Senate GOP Holds The Line In 2020

Senate GOP Holds The Line In 2020

Senate GOP Holds The Line In 2020

The election totals are moving slowly, and we might not know the final outcome from key states like Pennsylvania and Michigan until the end of the week.

However, there is one thing that is becoming increasingly clear from tonight’s vote totals, and it is that the Senate will continue to be in Republican hands by a slim margin. And I do mean slim.

The number of seats that are still in play right now is slowly shrinking. While the races have not been called officially, the numbers are beginning to look a whole lot more solid. As of the writing of this post, eleven seats have yet to be officially declared. And while we might not know everything yet, the best case scenario with the current totals leaves the GOP in charge with a margin of 52 to 48 seats. Very slim. Not a lot of wiggle room. Two seats that maybe shouldn’t have been lost.
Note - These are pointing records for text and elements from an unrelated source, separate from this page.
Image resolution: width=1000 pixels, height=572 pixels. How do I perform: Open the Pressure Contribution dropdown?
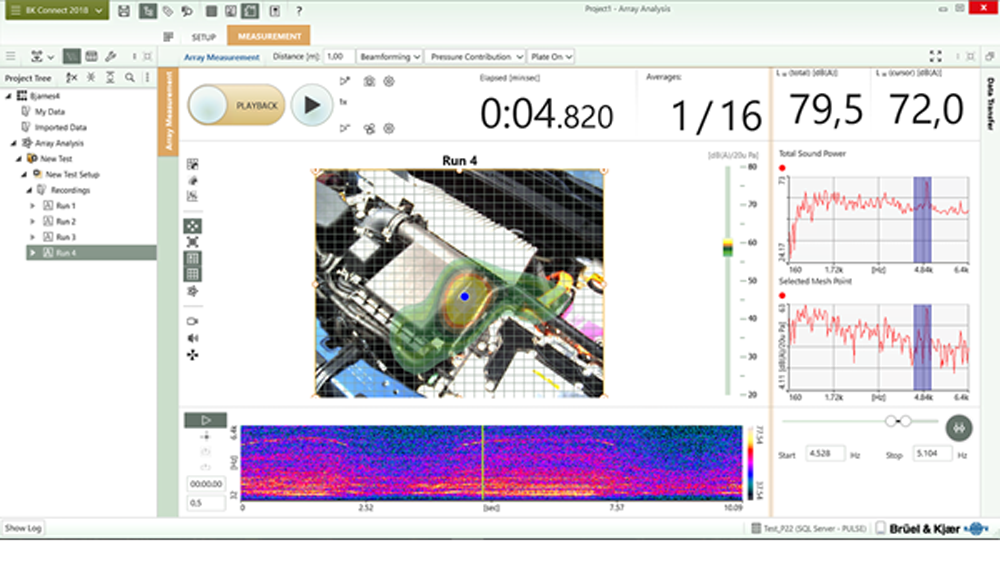click(x=475, y=57)
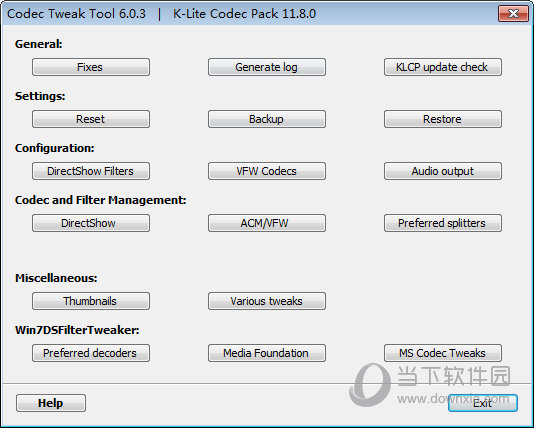Open Preferred splitters

443,223
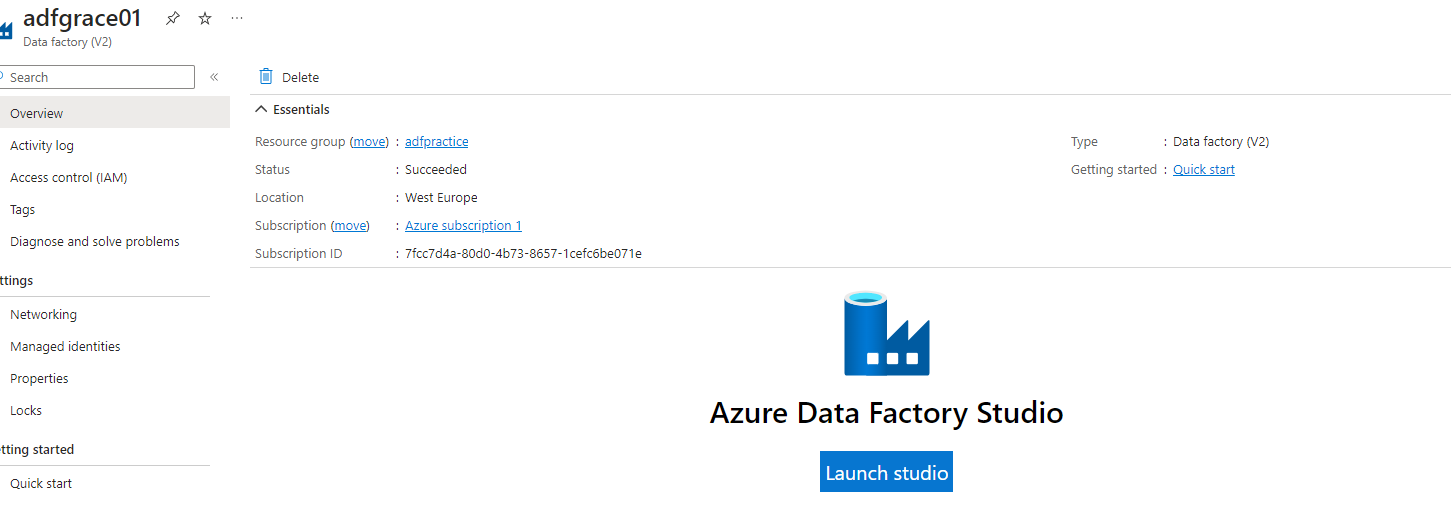Open the adfpractice resource group link
Screen dimensions: 1451x510
pyautogui.click(x=436, y=142)
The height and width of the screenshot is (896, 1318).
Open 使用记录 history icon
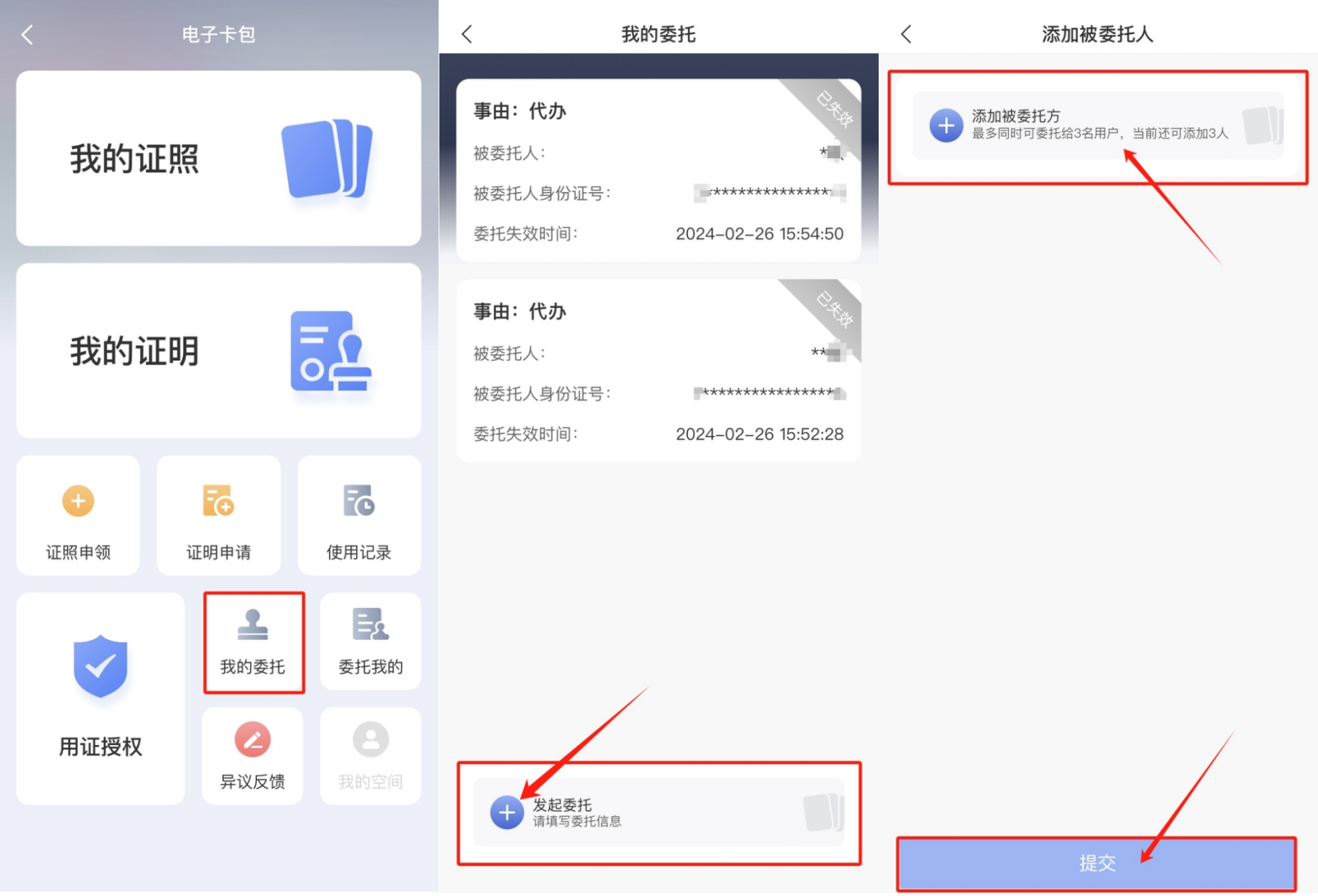(359, 501)
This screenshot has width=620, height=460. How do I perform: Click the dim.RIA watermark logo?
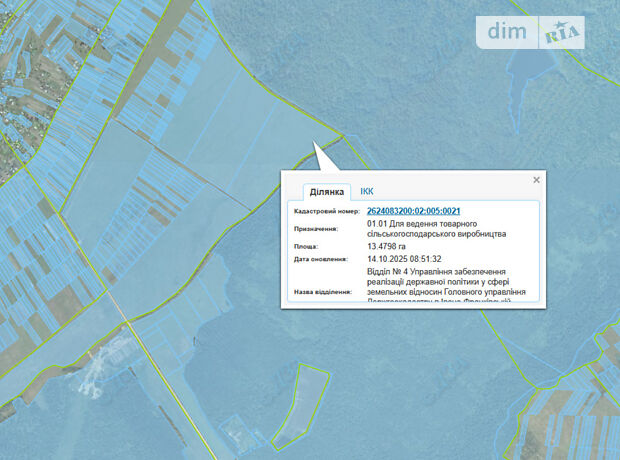pos(534,32)
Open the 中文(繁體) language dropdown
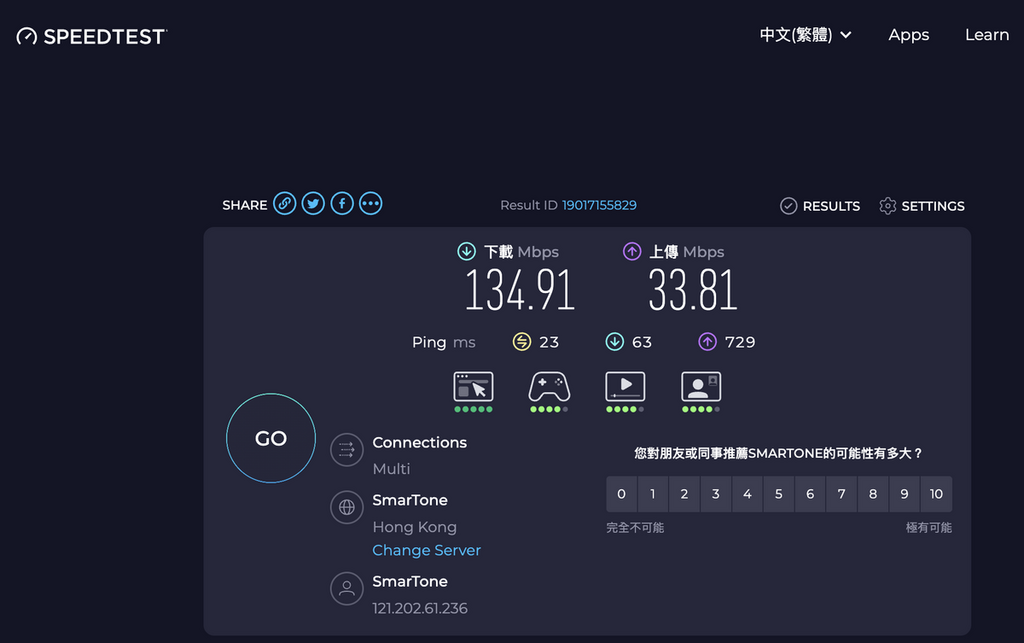Screen dimensions: 1024x643 (x=806, y=34)
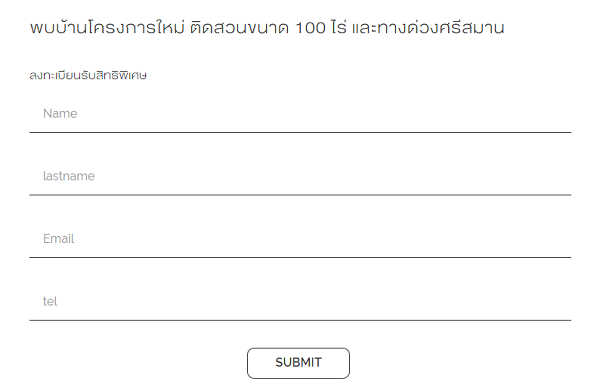Click the ติดสวนขนาด words in the heading
The image size is (600, 390).
pos(239,27)
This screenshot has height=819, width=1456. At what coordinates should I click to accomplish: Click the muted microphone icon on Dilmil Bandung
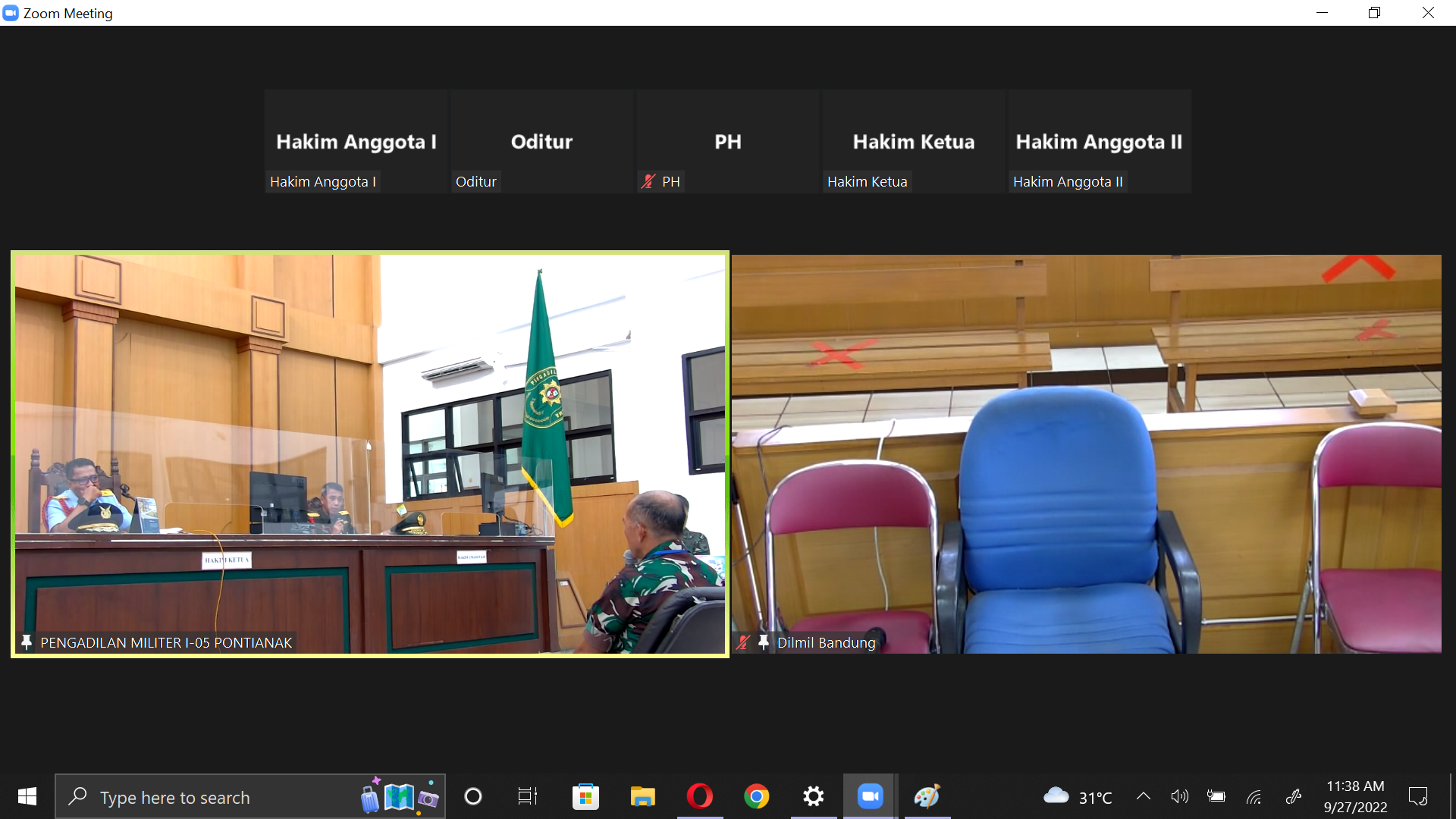(x=743, y=642)
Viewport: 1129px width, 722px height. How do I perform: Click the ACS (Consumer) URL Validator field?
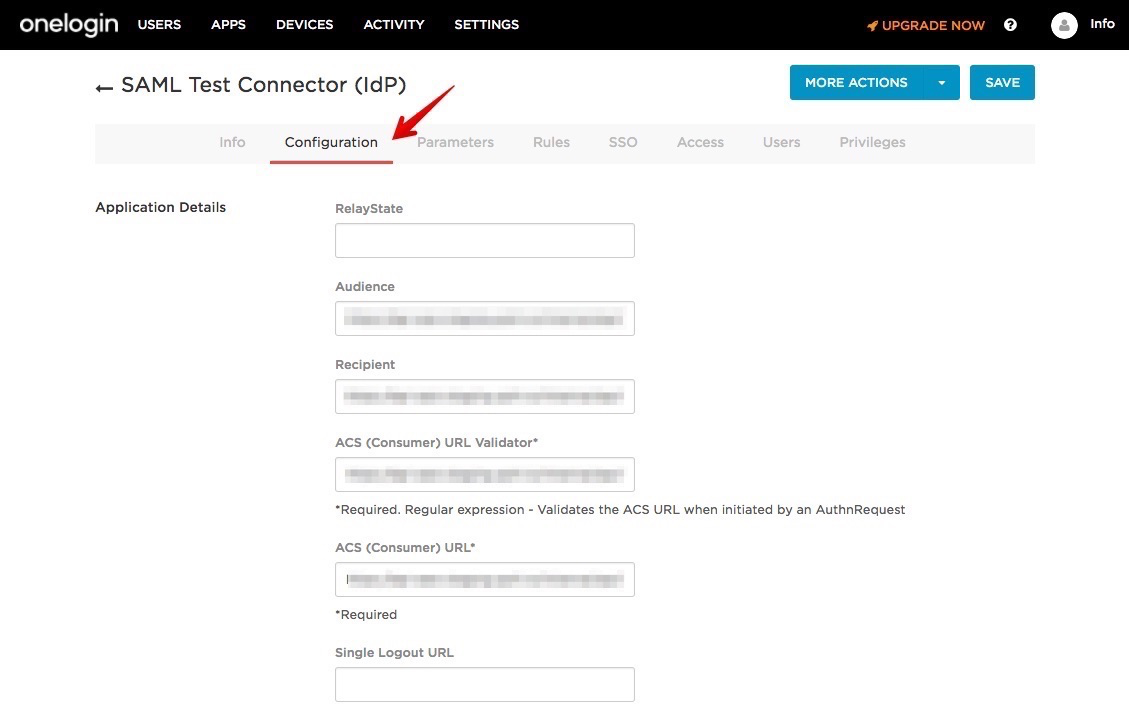(485, 475)
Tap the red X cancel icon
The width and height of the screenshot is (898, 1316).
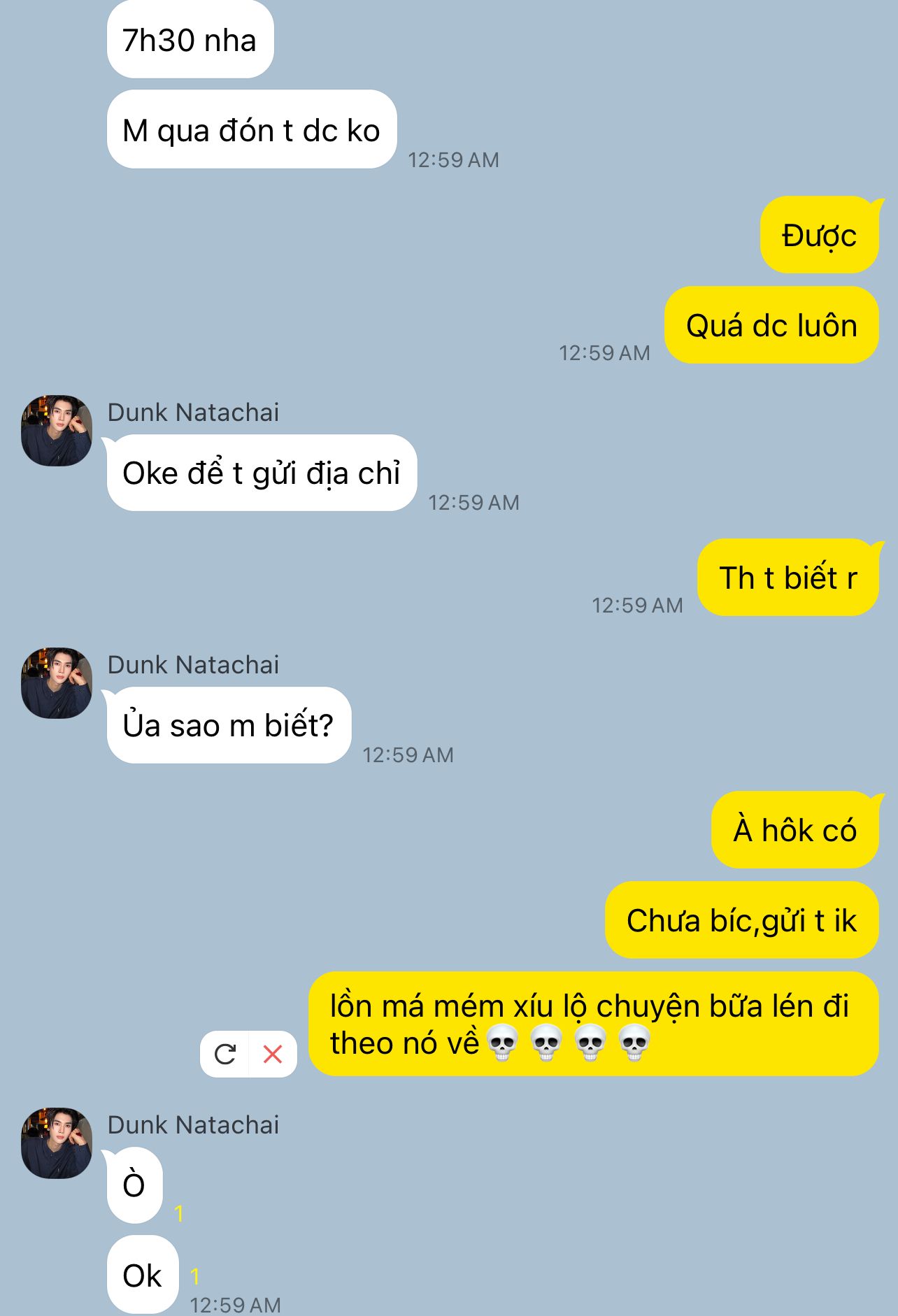click(x=273, y=1054)
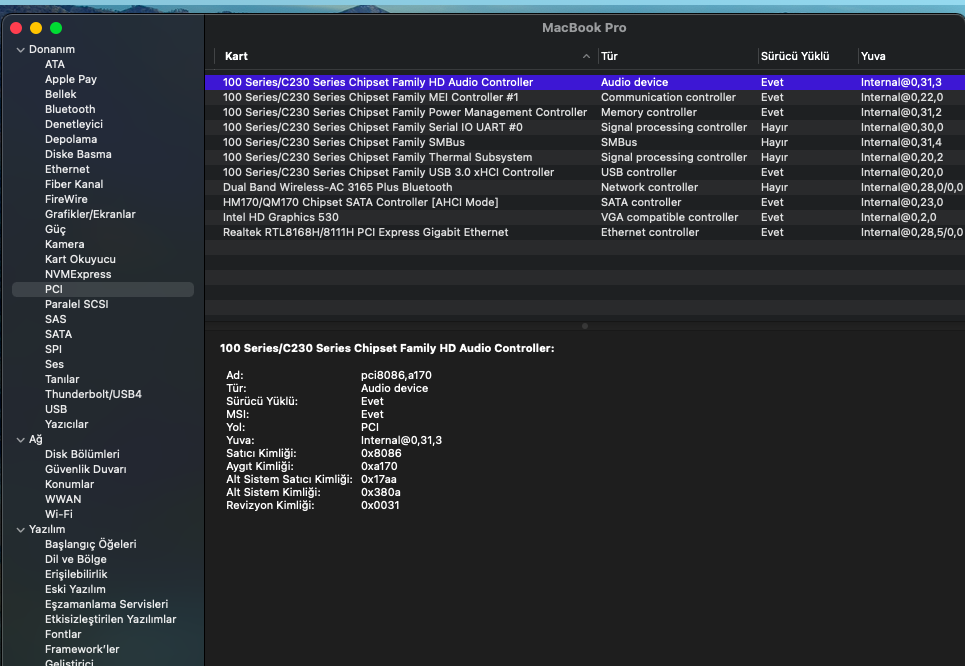Select Realtek RTL8168H Gigabit Ethernet row
This screenshot has height=666, width=965.
pos(365,232)
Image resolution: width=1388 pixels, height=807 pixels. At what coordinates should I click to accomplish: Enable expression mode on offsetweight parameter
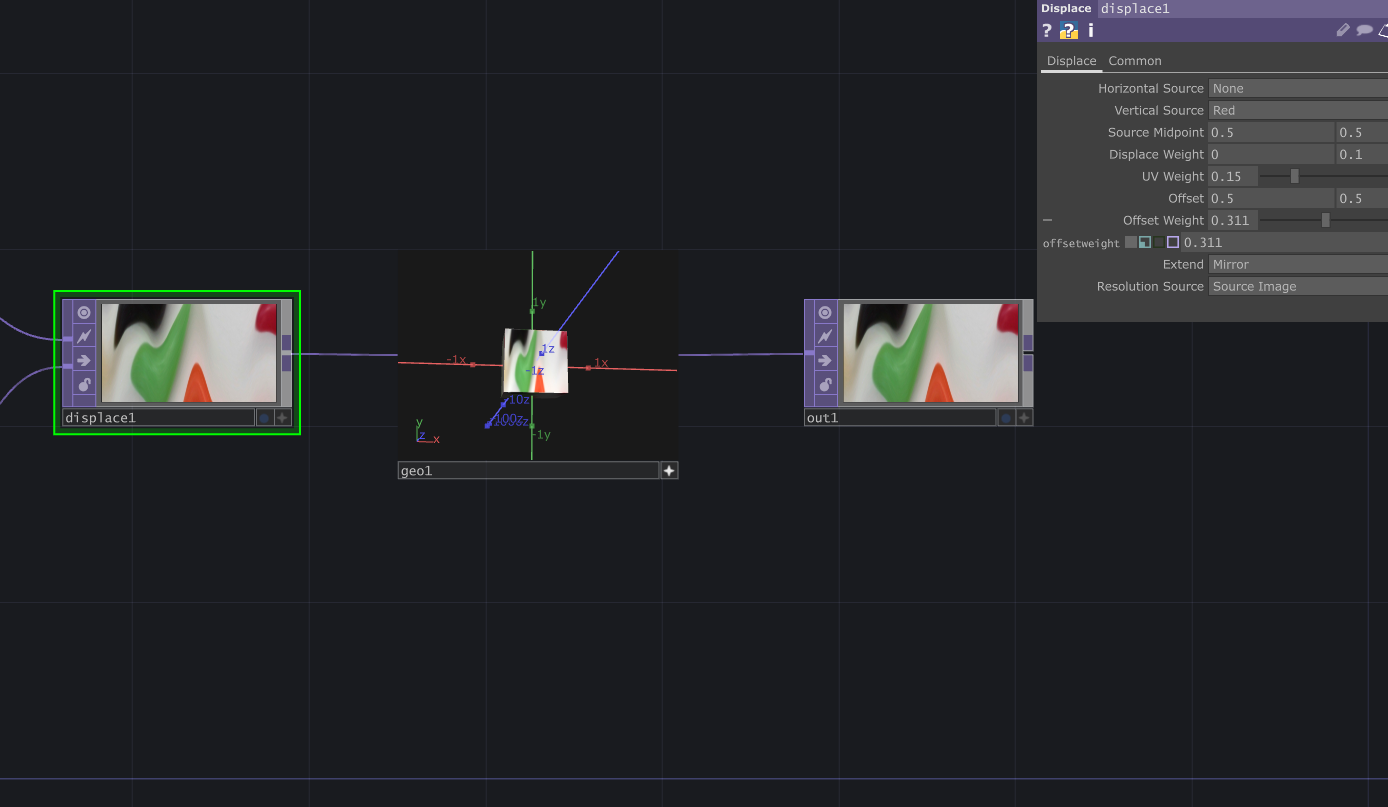point(1144,242)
Right now, Martha McSally is losing to Mark Kelly in Arizona. We have talked about Kelly before, and that he is beating McSally either says a lot about the Arizona Democratic machine, or that McSally isn’t able to win in a state that currently has a Republican governor. If she loses, then Arizona has two Democratic senators in a complete flip from just the last election cycles. So that is a loss for Republicans.

Montana is looking tight, because depending on the total from the outlet, incumbent Republican Steve Daines is in either a tie or slightly trailing Governor Steve Bullock for the Senate. If Daines could pull off a win, that would add one more to the GOP total and make it 53-47. I am hedging my bets and crossing my fingers, while still looking at the worst-case scenario for the Senate.

Michigan is looking to become an upset if John James, GOP standout, can beat incumbent Gary Peters. Right now, James has a healthy lead, and if he keeps it, it will be a good sign in multiple ways. John James is exactly the kind of stellar candidate that the GOP needs to be attracting and electing, and winning in Michigan would make a huge statement under the rule of Gretchen Whitmer.

North Carolina has been a see-saw for a while ever since the Cal Cunningham affair exploded onto the scene. Right now, Thom Tillis is hanging on to his seat, but only by a few percentage points. Will it be enough? We shall see, but the trends have been steady for Tillis.

Maine has apparently decided that they still like Susan Collins, which is both surprising and relieving. Surprising because Collins was not doing well in the polls, but relieving because even a squishy Republican counts when it means control of the Senate. And let’s be fair, this is Maine we’re talking about, not Texas. Getting a better GOP candidate may not be possible there.

Georgia, while possibly being a mess on the presidential level, looks to be secure in GOP hands. David Perdue looks to have easily beaten Jon Ossoff, and will avoid a runoff vote. There is a special election in Georgia for the other Senate seat, where a three-way race divided the vote enough to force a runoff vote between incumbent Kelly Loeffler and Democrat Raphael Warnock. The other GOP candidate in the race, Doug Collins, has officially conceded to Loeffler, which means that it’s very likely that Loeffler will hold the seat.


Joni Ernst has been declared the winner in Iowa, which was polling very tightly until the last minute. That was a close thing, but Ernst has won. And Alaska was the last outstanding race due to the time difference, and no numbers have been officially announced as of the writing of this post. However, both President Trump and incumbent Senator Dan Sullivan were leading in the polls in the state.

Senate Majority Leader Mitch McConnell, who won his own race easily tonight, cut an ad earlier last week for Senate Republicans, pointing out that they needed to “hold the line.”

And even if, God forbid, we end up with a Biden-Harris administration, a Republican-controlled Senate means no court-packing, no end to the filibuster, and a firewall against the most authoritarian impulses of a Democrat president.

It looks like the Senate GOP has held the line. Good for them. And good for US.